Exercise prompt. The entries are to be output in full, word for word.

Collected data entries.

<<<<

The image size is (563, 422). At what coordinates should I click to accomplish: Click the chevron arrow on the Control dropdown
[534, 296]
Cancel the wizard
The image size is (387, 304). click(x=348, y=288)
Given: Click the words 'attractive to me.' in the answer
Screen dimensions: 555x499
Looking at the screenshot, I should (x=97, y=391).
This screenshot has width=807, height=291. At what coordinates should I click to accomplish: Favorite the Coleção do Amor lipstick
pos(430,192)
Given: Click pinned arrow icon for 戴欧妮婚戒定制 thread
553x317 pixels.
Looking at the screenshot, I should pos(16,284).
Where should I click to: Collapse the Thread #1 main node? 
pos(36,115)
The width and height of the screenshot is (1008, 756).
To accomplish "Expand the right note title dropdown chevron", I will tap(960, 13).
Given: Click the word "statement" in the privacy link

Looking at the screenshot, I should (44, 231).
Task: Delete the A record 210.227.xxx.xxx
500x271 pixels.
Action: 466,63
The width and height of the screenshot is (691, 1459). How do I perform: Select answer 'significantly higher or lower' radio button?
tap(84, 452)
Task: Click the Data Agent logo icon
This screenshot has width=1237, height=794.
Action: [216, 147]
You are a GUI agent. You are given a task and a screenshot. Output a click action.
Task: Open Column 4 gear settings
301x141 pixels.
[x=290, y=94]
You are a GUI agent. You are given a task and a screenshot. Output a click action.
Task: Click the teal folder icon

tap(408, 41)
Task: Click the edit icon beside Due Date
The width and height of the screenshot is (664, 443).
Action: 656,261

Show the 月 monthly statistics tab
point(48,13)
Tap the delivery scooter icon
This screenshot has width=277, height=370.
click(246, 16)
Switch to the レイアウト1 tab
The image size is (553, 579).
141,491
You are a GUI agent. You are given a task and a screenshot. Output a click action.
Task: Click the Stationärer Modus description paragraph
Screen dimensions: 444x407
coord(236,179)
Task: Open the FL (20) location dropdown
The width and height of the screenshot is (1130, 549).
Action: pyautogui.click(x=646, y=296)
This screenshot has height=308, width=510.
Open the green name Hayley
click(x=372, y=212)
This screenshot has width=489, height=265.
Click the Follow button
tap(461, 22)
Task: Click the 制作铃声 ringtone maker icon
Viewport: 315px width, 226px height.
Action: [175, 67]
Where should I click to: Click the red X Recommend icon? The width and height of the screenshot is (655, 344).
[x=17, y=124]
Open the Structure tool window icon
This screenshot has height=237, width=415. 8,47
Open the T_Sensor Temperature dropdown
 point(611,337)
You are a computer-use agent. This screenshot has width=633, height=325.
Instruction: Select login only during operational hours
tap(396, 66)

>>>>

Exercise output.
The image size is (563, 422). At what coordinates should I click to accomplish: Click the chevron arrow on the Control dropdown
[534, 296]
Cancel the wizard
The image size is (387, 304). click(x=348, y=288)
Given: Click the words 'attractive to me.' in the answer
Screen dimensions: 555x499
Looking at the screenshot, I should (x=97, y=391).
This screenshot has width=807, height=291. At what coordinates should I click to accomplish: Favorite the Coleção do Amor lipstick
pos(430,192)
Given: Click pinned arrow icon for 戴欧妮婚戒定制 thread
553x317 pixels.
Looking at the screenshot, I should pos(16,284).
Where should I click to: Collapse the Thread #1 main node? 
pos(36,115)
The width and height of the screenshot is (1008, 756).
To accomplish "Expand the right note title dropdown chevron", I will tap(960, 13).
Given: Click the word "statement" in the privacy link

Looking at the screenshot, I should (44, 231).
Task: Delete the A record 210.227.xxx.xxx
500x271 pixels.
Action: 466,63
The width and height of the screenshot is (691, 1459). How do I perform: Select answer 'significantly higher or lower' radio button?
tap(84, 452)
Task: Click the Data Agent logo icon
This screenshot has width=1237, height=794.
Action: [216, 147]
You are a GUI agent. You are given a task and a screenshot. Output a click action.
Task: Open Column 4 gear settings
301x141 pixels.
[x=290, y=94]
You are a GUI agent. You are given a task and a screenshot. Output a click action.
Task: Click the teal folder icon

tap(408, 41)
Task: Click the edit icon beside Due Date
The width and height of the screenshot is (664, 443).
Action: 656,261

Show the 月 monthly statistics tab
point(48,13)
Tap the delivery scooter icon
This screenshot has width=277, height=370.
click(246, 16)
Switch to the レイアウト1 tab
The image size is (553, 579).
141,491
You are a GUI agent. You are given a task and a screenshot. Output a click action.
Task: Click the Stationärer Modus description paragraph
Screen dimensions: 444x407
coord(236,179)
Task: Open the FL (20) location dropdown
The width and height of the screenshot is (1130, 549).
Action: pyautogui.click(x=646, y=296)
This screenshot has height=308, width=510.
Open the green name Hayley
click(x=372, y=212)
This screenshot has width=489, height=265.
Click the Follow button
tap(461, 22)
Task: Click the 制作铃声 ringtone maker icon
Viewport: 315px width, 226px height.
Action: [175, 67]
Where should I click to: Click the red X Recommend icon? The width and height of the screenshot is (655, 344).
[x=17, y=124]
Open the Structure tool window icon
This screenshot has height=237, width=415. 8,47
Open the T_Sensor Temperature dropdown
 point(611,337)
You are a computer-use agent. This screenshot has width=633, height=325.
Instruction: Select login only during operational hours
tap(396, 66)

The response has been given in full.